The task:
Return nothing but the lines from the line containing "Task: Collapse the left sidebar menu" through the last line of the records, reproduced exactly.

Stored items from a collection:

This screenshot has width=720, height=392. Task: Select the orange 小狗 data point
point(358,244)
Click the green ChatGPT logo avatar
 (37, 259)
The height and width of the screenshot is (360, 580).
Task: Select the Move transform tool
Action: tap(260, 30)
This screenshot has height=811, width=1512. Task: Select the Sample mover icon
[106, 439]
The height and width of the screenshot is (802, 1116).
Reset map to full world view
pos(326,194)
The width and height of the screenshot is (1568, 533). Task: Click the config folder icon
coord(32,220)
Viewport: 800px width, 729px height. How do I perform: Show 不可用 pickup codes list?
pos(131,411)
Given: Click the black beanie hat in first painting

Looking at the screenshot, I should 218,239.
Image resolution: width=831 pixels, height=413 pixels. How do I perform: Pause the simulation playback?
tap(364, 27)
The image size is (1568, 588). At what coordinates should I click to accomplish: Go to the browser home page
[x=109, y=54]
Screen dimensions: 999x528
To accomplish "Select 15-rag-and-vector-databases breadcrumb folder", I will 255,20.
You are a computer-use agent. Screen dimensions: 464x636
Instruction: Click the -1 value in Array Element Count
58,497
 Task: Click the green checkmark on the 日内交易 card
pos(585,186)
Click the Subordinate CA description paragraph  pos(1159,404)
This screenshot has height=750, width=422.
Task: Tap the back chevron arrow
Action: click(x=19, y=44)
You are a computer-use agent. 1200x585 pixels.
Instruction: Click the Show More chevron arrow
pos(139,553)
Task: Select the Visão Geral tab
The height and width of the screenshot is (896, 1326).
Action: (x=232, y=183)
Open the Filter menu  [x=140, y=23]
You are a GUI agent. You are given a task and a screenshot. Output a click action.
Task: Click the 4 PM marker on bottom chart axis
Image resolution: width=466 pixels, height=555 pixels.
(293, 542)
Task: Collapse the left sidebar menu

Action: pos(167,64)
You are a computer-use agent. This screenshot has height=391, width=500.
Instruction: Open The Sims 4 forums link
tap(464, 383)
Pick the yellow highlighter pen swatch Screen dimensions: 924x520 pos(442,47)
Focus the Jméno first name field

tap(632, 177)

Task answer:
Task: Collapse the left sidebar menu

Action: pos(167,64)
You are a computer-use agent. This screenshot has height=391, width=500.
Instruction: Open The Sims 4 forums link
tap(464, 383)
Pick the yellow highlighter pen swatch Screen dimensions: 924x520 pos(442,47)
Focus the Jméno first name field

tap(632, 177)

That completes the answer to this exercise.